§ TASK STATEMENT: Which lines have the string "will"? Copy all of them from the entries below.

(Extracted records)
====
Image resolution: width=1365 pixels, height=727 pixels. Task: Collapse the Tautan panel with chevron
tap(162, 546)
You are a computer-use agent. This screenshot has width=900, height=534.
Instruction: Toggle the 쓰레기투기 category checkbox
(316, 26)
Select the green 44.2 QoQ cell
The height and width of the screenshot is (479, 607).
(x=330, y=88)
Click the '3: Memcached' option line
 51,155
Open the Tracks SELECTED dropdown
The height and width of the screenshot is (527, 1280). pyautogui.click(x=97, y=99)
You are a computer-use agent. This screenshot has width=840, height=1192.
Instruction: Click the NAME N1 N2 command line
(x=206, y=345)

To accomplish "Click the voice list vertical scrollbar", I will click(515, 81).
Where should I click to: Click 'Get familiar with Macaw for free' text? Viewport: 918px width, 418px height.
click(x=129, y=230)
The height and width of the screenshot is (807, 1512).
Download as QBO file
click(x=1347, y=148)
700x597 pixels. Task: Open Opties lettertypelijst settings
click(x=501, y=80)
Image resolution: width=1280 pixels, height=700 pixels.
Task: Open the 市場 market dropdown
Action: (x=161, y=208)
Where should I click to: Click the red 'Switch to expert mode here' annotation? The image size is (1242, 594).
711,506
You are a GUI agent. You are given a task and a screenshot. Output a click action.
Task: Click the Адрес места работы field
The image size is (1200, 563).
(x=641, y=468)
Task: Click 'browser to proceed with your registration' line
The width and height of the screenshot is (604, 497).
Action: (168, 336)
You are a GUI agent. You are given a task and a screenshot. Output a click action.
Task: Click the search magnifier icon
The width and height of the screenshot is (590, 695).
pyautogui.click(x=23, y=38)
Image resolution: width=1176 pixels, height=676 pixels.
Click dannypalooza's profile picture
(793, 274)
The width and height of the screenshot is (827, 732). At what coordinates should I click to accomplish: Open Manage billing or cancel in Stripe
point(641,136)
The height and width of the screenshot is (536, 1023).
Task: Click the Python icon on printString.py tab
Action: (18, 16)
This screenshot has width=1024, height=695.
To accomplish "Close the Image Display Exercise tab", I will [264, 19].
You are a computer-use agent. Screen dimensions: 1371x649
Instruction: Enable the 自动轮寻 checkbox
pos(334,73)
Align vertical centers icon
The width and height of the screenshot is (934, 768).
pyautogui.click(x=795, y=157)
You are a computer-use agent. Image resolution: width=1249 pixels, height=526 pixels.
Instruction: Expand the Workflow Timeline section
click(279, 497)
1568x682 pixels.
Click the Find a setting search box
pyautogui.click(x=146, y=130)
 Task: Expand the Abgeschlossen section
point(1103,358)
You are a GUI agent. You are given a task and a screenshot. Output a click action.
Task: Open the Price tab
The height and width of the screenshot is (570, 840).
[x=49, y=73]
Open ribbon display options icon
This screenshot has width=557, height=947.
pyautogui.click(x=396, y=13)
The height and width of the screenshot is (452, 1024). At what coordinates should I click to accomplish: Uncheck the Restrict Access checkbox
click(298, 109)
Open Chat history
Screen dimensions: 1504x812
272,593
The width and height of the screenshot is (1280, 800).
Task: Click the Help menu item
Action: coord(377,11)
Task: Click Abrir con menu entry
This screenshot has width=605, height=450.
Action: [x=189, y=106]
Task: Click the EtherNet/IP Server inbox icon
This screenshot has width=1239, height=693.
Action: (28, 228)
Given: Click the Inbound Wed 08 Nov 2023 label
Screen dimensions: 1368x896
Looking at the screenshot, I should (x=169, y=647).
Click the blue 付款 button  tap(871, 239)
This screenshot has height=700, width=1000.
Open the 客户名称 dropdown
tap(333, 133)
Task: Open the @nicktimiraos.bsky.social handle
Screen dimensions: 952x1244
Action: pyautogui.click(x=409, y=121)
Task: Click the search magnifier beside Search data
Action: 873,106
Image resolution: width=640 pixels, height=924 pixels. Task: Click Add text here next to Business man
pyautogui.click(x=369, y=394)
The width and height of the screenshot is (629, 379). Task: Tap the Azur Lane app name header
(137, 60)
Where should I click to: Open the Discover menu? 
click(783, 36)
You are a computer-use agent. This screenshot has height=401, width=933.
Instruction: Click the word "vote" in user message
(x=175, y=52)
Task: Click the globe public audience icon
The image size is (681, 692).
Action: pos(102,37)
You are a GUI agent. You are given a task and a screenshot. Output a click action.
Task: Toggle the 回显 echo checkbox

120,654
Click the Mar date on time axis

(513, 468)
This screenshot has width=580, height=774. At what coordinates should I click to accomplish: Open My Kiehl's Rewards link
====
§ EXERCISE RESPONSE:
To accomplish "Click the voice list vertical scrollbar", I will click(515, 81).
To accomplish "Close the Image Display Exercise tab", I will [264, 19].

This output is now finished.